Fragmento del documento>

Ya sabemos que las malas noticias vuelan como el viento: Mientras Jesús se detiene un instante con la hemorroísa, “llegan de la casa del jefe de la sinagoga unos diciendo: ‘¡Tu hija ha muerto!’”. Habría bastado que dijeran esto; pero ellos se permiten dar instrucciones convencidos de que ante la muerte ya Jesús no tiene nada que hacer: “¿A qué molestar ya al Maestro?”. Debió ser un mensaje dicho al oído. Pero Jesús lo escuchó y se adelanta a asegurar a Jairo de que ante la muerte de su hijita él tiene algo que hacer, a condición de que Jairo siga cre-yendo: “No temas; solamente ten fe”. ¿Fe en qué? En que el poder de Jesús vence la muerte y da la vida.

Datos para revisar>
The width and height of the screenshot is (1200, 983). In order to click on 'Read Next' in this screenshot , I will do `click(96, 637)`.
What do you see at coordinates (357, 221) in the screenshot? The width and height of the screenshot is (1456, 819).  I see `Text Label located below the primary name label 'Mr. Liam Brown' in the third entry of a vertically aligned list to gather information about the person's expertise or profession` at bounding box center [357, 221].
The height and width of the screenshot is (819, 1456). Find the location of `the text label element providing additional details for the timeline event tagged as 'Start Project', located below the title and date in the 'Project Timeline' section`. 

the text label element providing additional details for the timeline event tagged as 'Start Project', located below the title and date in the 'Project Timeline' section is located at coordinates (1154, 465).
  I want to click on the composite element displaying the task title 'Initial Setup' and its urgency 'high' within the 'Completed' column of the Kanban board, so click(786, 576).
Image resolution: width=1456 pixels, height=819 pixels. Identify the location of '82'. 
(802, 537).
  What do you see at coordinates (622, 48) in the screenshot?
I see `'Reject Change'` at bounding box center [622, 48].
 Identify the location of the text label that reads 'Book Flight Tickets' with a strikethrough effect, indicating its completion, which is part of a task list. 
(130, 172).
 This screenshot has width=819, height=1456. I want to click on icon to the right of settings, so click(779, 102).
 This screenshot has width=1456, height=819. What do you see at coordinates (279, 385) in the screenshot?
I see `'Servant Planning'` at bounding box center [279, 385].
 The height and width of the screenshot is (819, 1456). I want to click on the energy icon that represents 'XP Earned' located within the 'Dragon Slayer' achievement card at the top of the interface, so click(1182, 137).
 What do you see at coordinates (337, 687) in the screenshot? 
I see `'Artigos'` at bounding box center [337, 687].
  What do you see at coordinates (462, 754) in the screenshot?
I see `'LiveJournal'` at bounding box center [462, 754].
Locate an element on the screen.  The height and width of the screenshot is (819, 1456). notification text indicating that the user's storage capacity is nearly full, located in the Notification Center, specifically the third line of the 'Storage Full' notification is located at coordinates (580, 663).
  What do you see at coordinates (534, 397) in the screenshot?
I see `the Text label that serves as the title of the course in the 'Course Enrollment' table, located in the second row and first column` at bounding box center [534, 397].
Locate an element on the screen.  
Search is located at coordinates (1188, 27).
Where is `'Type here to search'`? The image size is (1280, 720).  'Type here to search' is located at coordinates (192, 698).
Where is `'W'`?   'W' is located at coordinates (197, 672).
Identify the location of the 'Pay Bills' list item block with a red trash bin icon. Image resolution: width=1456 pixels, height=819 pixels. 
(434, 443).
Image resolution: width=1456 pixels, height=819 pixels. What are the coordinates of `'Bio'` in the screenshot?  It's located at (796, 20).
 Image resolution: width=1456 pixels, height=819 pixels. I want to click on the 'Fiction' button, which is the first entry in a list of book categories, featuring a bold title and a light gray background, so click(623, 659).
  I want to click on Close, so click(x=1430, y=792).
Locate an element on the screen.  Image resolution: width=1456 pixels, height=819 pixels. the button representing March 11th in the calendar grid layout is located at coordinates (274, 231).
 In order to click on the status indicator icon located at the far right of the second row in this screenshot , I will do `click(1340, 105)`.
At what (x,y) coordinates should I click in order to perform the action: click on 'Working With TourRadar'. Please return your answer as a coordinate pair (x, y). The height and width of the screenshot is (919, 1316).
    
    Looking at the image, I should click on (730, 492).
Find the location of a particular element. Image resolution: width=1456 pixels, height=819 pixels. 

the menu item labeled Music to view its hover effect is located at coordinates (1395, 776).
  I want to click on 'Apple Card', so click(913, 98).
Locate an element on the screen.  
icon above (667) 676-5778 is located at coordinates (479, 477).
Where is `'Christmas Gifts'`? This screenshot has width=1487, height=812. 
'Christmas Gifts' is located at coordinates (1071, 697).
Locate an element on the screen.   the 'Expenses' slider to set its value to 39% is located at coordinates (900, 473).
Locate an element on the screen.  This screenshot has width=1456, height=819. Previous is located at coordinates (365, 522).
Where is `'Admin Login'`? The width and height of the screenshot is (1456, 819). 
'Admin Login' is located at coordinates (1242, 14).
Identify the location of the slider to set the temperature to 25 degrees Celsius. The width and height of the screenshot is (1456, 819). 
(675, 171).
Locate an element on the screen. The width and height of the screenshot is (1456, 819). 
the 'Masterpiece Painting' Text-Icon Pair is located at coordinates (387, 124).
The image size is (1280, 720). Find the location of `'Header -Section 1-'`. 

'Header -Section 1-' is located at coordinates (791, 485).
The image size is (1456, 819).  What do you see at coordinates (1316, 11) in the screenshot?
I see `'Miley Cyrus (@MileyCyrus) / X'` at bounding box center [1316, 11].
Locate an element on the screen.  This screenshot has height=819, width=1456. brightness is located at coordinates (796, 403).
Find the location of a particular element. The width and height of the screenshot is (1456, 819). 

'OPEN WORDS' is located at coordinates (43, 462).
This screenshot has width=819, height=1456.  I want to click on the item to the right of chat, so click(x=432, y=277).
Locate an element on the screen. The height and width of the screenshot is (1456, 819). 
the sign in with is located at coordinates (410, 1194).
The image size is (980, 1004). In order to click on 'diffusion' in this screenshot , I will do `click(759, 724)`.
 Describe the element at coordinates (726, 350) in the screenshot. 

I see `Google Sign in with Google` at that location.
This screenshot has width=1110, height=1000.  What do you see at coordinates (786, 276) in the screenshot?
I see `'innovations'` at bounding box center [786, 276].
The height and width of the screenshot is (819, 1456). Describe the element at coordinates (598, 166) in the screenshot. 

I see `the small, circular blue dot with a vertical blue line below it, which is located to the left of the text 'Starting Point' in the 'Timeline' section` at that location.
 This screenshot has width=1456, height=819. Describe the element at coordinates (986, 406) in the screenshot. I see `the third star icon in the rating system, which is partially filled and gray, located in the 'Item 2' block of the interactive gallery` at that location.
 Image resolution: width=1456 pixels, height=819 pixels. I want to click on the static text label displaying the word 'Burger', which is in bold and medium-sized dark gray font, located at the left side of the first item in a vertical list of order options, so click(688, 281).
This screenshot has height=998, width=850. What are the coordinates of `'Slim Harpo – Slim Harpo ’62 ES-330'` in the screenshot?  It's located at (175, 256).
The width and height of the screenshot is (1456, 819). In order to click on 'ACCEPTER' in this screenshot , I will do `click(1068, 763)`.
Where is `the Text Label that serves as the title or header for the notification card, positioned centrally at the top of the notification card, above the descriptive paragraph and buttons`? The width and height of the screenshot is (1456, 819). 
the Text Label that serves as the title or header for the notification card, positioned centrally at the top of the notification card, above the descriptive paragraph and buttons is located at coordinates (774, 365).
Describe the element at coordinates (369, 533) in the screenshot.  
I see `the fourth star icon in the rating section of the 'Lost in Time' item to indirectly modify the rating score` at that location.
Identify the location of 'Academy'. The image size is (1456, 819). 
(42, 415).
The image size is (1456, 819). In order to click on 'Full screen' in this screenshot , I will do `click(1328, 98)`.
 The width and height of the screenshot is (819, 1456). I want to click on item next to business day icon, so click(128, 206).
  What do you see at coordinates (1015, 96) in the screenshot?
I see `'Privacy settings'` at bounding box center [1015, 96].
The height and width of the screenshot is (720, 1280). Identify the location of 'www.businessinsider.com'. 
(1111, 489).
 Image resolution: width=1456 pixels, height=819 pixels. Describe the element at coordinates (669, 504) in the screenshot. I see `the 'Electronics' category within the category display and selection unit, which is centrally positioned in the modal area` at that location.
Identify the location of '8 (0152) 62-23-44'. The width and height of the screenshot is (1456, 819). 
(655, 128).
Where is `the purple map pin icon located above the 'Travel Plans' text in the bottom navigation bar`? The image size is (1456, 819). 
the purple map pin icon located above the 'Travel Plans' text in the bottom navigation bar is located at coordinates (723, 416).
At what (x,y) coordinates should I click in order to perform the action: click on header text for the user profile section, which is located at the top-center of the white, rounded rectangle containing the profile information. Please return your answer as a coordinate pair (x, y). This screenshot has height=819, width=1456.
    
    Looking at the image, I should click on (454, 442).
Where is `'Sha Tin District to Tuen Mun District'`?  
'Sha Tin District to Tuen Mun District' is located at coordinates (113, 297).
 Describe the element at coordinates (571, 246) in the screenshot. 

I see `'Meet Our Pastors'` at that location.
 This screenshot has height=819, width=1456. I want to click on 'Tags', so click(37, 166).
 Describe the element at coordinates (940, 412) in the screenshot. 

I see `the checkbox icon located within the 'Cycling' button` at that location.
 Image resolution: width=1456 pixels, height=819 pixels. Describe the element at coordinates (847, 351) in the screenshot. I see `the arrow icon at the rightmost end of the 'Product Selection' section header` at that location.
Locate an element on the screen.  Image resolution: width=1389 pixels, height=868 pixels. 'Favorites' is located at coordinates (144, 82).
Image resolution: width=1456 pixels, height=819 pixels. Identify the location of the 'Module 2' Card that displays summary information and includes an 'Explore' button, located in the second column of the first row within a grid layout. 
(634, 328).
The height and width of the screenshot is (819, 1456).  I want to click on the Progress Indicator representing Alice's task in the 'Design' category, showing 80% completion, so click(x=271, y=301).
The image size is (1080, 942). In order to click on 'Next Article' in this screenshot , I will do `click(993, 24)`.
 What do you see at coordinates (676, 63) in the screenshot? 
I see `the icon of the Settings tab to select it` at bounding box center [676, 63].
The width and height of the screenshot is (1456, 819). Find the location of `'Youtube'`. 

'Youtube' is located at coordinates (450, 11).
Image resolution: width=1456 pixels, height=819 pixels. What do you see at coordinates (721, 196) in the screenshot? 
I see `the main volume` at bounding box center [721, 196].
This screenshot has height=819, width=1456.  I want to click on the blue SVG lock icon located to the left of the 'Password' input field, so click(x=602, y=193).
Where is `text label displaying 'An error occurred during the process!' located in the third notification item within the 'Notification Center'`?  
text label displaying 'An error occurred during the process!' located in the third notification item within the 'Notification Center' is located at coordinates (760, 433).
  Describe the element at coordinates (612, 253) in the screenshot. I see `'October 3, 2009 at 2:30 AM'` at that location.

Tu tarea> Transcribe del texto sobre la hija de Jairo el pasaje que empieza en "Ya sabemos que" y llega hasta "da la vida.", incluido este último.

Solución propuesta>
Ya sabemos que las malas noticias vuelan como el viento: Mientras Jesús se detiene un instante con la hemorroísa, “llegan de la casa del jefe de la sinagoga unos diciendo: ‘¡Tu hija ha muerto!’”. Habría bastado que dijeran esto; pero ellos se permiten dar instrucciones convencidos de que ante la muerte ya Jesús no tiene nada que hacer: “¿A qué molestar ya al Maestro?”. Debió ser un mensaje dicho al oído. Pero Jesús lo escuchó y se adelanta a asegurar a Jairo de que ante la muerte de su hijita él tiene algo que hacer, a condición de que Jairo siga cre-yendo: “No temas; solamente ten fe”. ¿Fe en qué? En que el poder de Jesús vence la muerte y da la vida.